Tentata estorsione a Crispano. Questa mattina i Carabinieri della Compagnia di Casoria hanno eseguito – nei comuni di Crispano e Frattaminore – un’ordinanza di custodia cautelare in carcere .

Ad emettere il provvedimenti il Giudice per le Indagini Preliminari del Tribunale di Napoli du richiesta della locale DDA.

Destinatari della misura cautelare tre indagati E. A. ed F. B. rispettivamente di 53 e 40 anni. I due sono ritenuti dagli inquirenti gravemente indiziati di tentata estorsione aggravata dal metodo mafioso.

Le indagini sono partite a seguito della denuncia della vittima, sporta nei primi giorni del mese di aprile presso la compagnia Carabinieri di Casoria. A condurre l’attività di indagine i militari della Sezione Operativa della Compagnia di Casoria, sotto la coordinazione della Direzione Distrettuale Antimafia di Napoli.

Gli accertamenti si sono così sviluppati mediante riscontri sul territorio, continua attività informativa, analisi dei sistemi di video sorveglianza e successiva individuazione fotografica da parte della vittima. Proprio quest’ultima ha riconosciuto i due presunti autori della tentata estorsione.
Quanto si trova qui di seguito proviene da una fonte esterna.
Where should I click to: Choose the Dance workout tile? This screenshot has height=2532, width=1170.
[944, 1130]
Le attività condotte, hanno consentito di identificare i presunti autori della tentata estorsione aggravata dal metodo mafioso. Hanno inoltre permesso di acclarare che l’episodio del tentativo di estorsione fosse a danno di una ditta edile impegnata nella riqualificazione del centro storico di Crispano.

L’indagine ha permesso inoltre di quantificare l’ammontare dell’estorsione. Gli indagati, infatti, avrebbero chiesto il 3% rispetto all’importo dei lavori di 600mila euro.
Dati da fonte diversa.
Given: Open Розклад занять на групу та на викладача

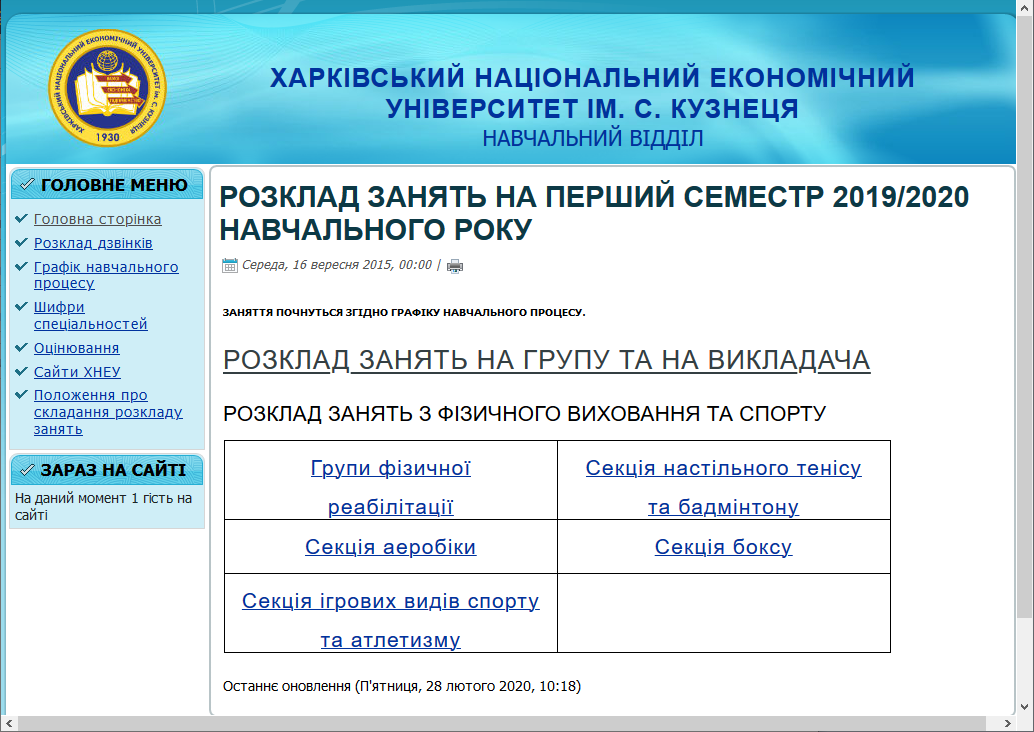Looking at the screenshot, I should tap(546, 360).
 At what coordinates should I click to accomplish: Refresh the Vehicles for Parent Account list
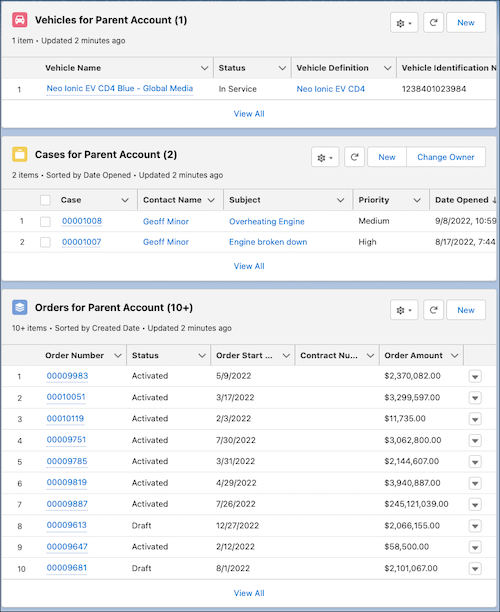tap(433, 23)
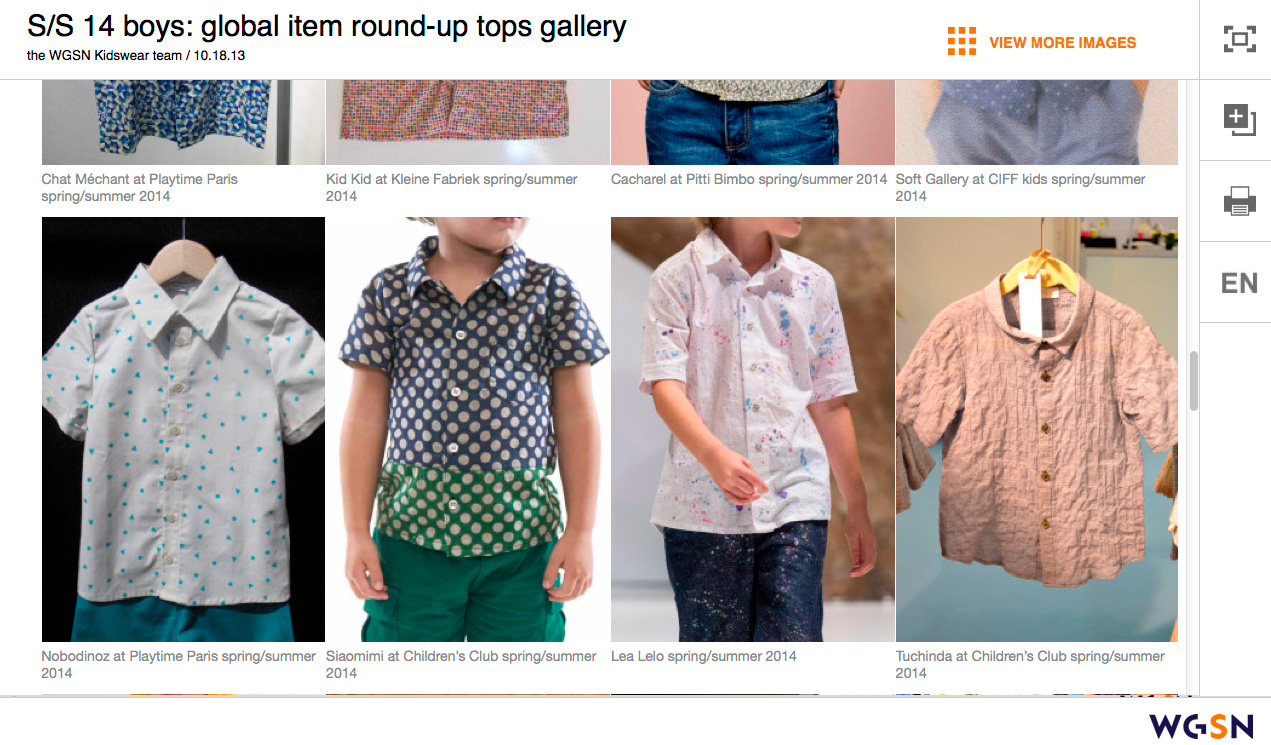Click the gallery title heading
The width and height of the screenshot is (1271, 745).
[327, 25]
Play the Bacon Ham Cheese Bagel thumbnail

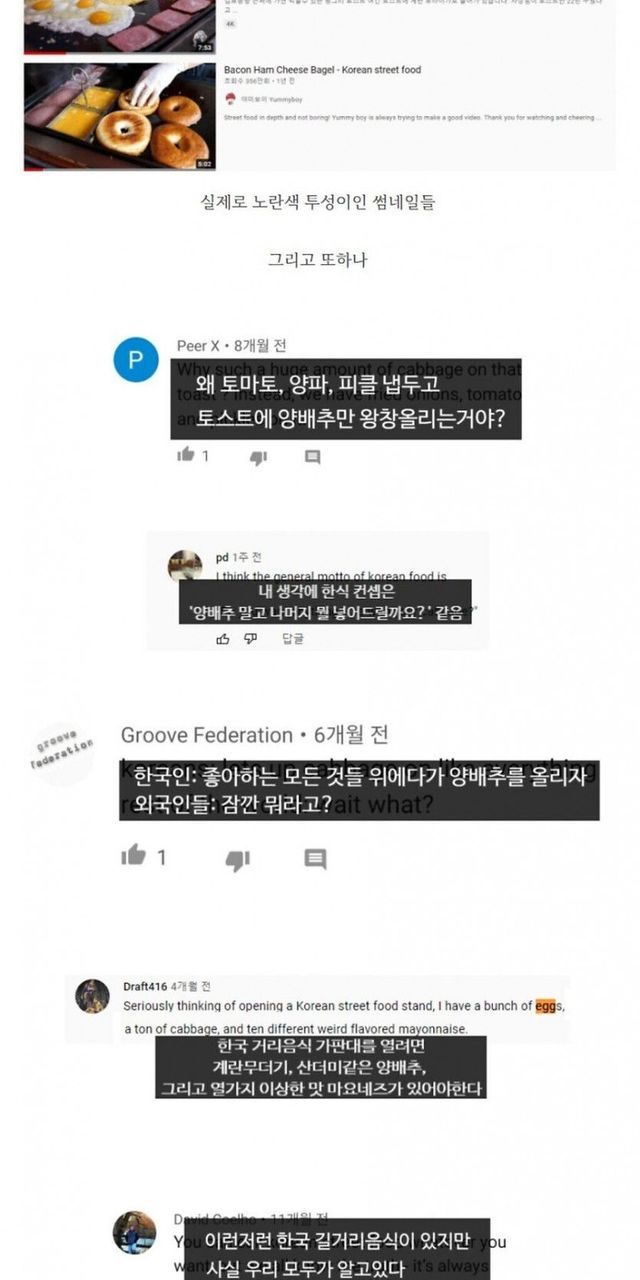pyautogui.click(x=119, y=116)
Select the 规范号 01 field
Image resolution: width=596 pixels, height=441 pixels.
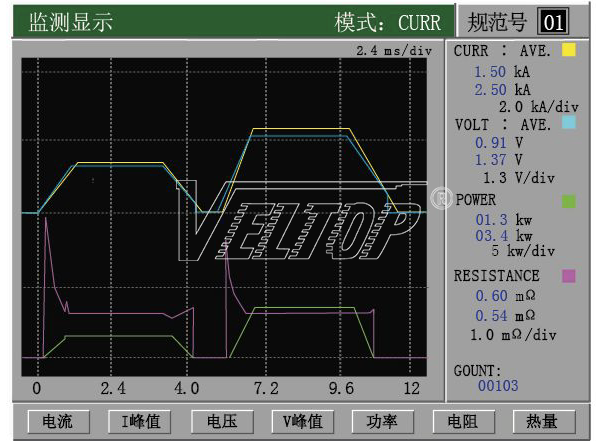[553, 22]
L’attività investigativa ha consentito agli inquirenti di appurare anche il metodo di pagamento della tangente.

Essa, infatti, doveva essere corrisposta in tre rate da versare una nel periodo pasquale, una ad agosto e una a dicembre.

Il provvedimento eseguito oggi è una misura cautelare disposta in sede di indagini preliminari. Contro di essa sono ammessi mezzi di impugnazione. I destinatari sono persone sottoposte alle indagini e quindi presunte innocenti fino a sentenza definitiva.